Basic knowledge of UUID
2022/04/24
I have already seen “UUID” many times in many different places, like some file system info, network interface info. This time when I'm reading Cassandra’s doc, this word comes again.
Every time I see it I think it represents a unique ID, maybe just random created string with user defined length. This time with enough curiosity and time to find out what UUID really means, let’s dig in.
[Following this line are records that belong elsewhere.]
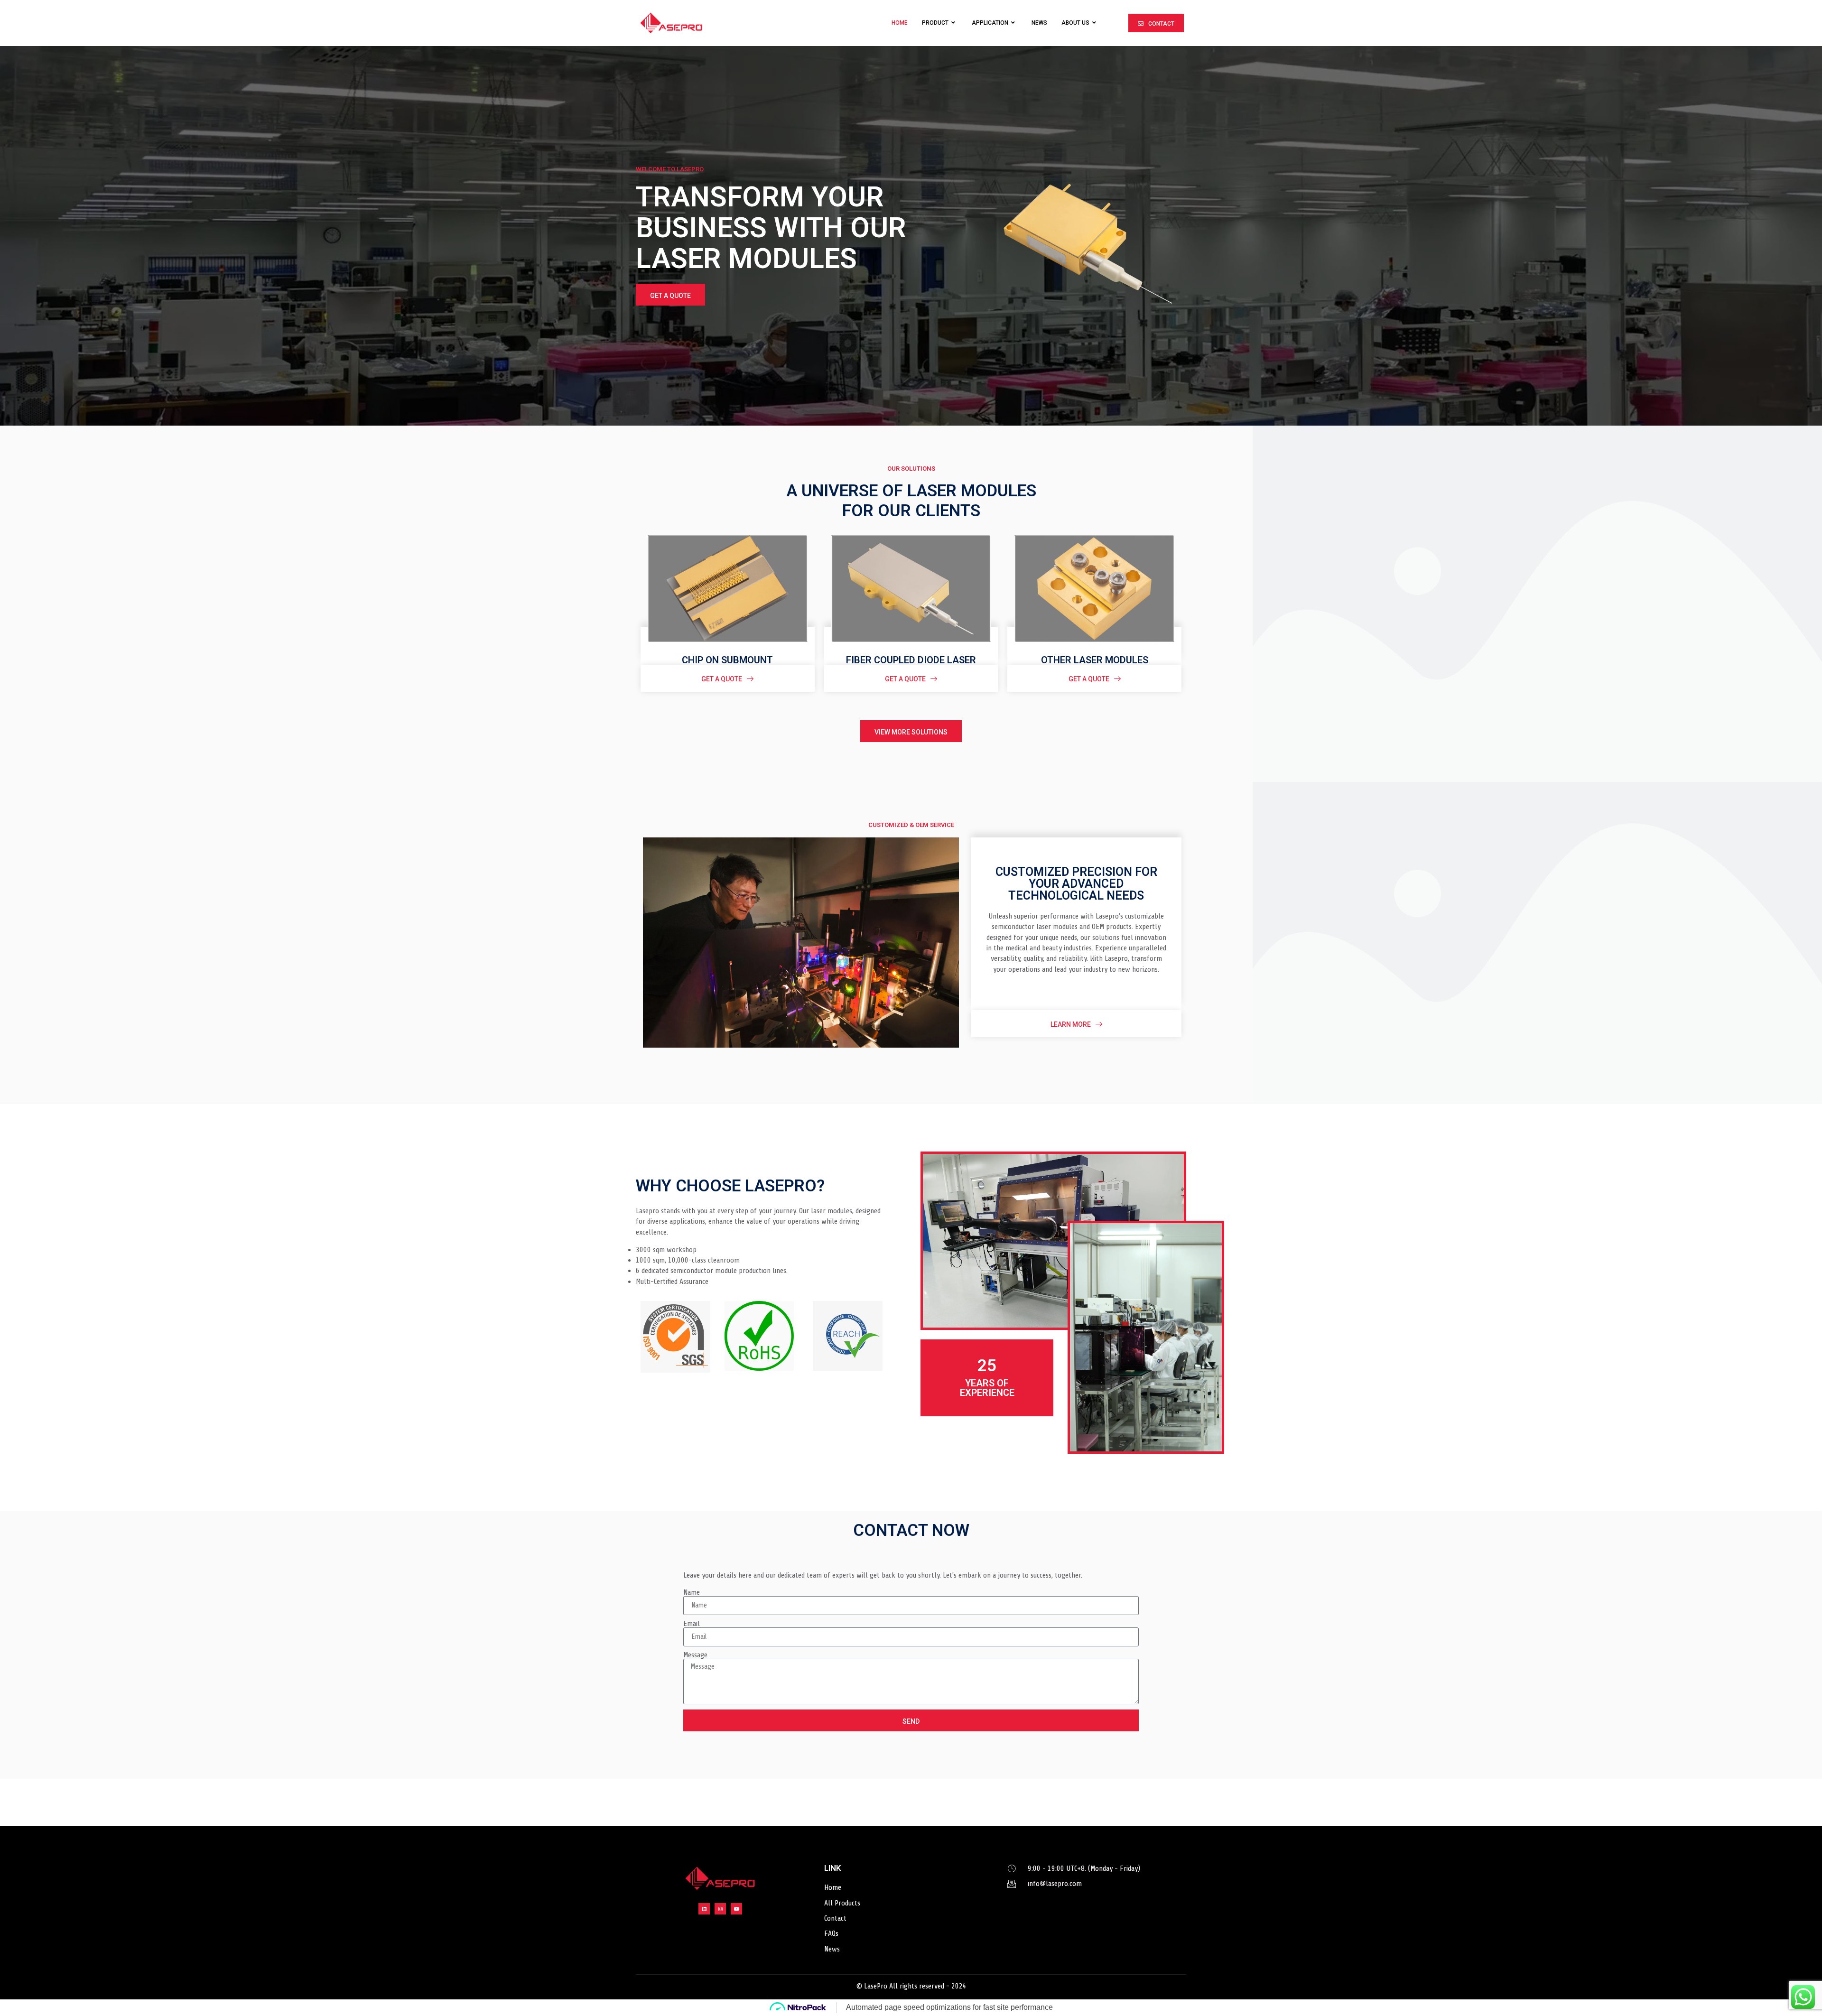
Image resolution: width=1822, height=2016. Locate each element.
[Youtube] (736, 1908)
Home (900, 22)
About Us (1075, 22)
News (1039, 22)
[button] (1156, 23)
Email (691, 1623)
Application (990, 22)
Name (691, 1592)
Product (935, 22)
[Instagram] (720, 1908)
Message (695, 1655)
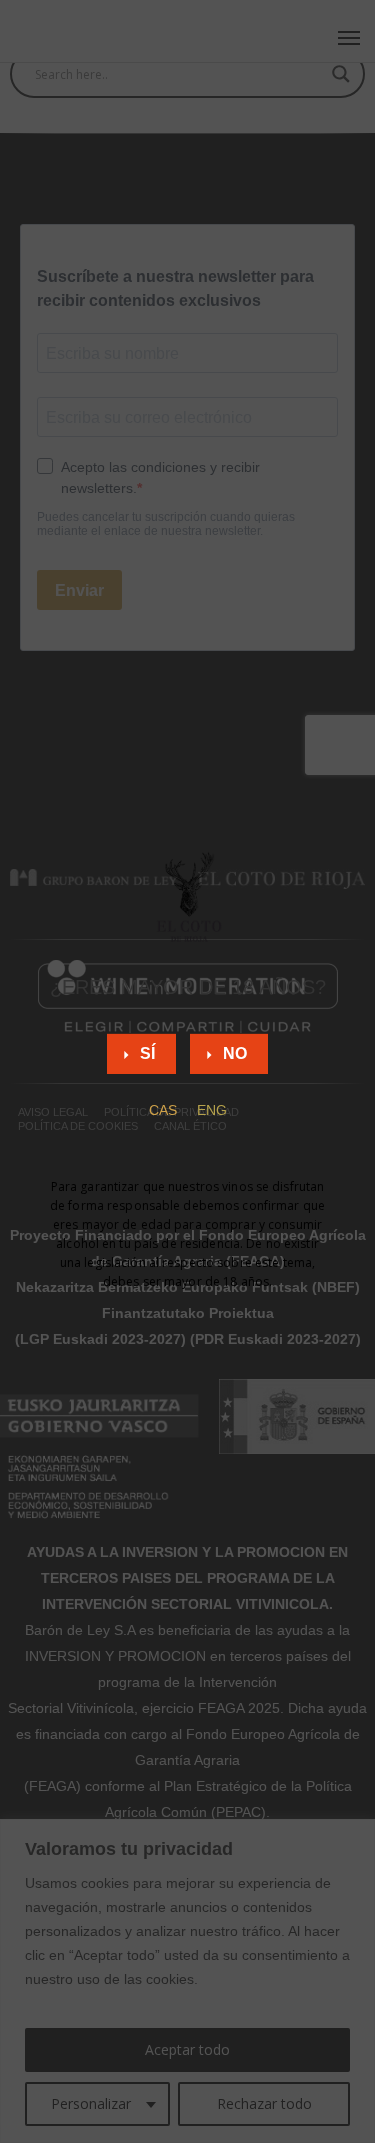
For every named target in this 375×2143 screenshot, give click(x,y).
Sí (147, 1053)
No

The main resource is Wikipedia.
As it turns out, UUID(universally unique Identifier) has strictly defined standard, just like IPv4. It’s 128 bit long, with format of xxxxxxxx-xxxx-Mxxx-Nxxx-xxxxxxxxxxxx
, M
and N
represent different versions and variants. For example, 123e4567-e89b-12d3-a456-426614174000
.
Not all UUIDs are randomly created. Because it has so many bits, it can encode many different info to discriminate UUIDs created by different nodes to minimize the possibility of collision.
- Version1 is based on time and MAC address.
- Version4 is random created.
- Version3/5 are based on MD5/SHA-1.
Different bit length of some well-known protocols:
Protocol | length |
---|---|
IPv4 | 32 bit = 4 byte |
IPv6 | 128 bit = 16 byte |
UUID | 128 bit = 16 byte |
MD5 | 128 bit = 16 byte |
SHA-1 | 160 bit = 20 byte |
One of the best part of this wiki is the explanation of collision:
For example, the number of random version-4 UUIDs which need to be generated in order to have a 50% probability of at least one collision is 2.71 quintillion... This number is equivalent to generating 1 billion UUIDs per second for about 85 years. A file containing this many UUIDs, at 16 bytes per UUID, would be about 45 exabytes.
1 exabyte (EB) = 1000 PB
This is much more intuitive than just giving a number.
In JDK11, UUID class is implemented as 2 long
. Use UUID.randomUUID()
to create a version4 UUID, UUID.nameUUIDFromBytes()
to create a version3 UUID.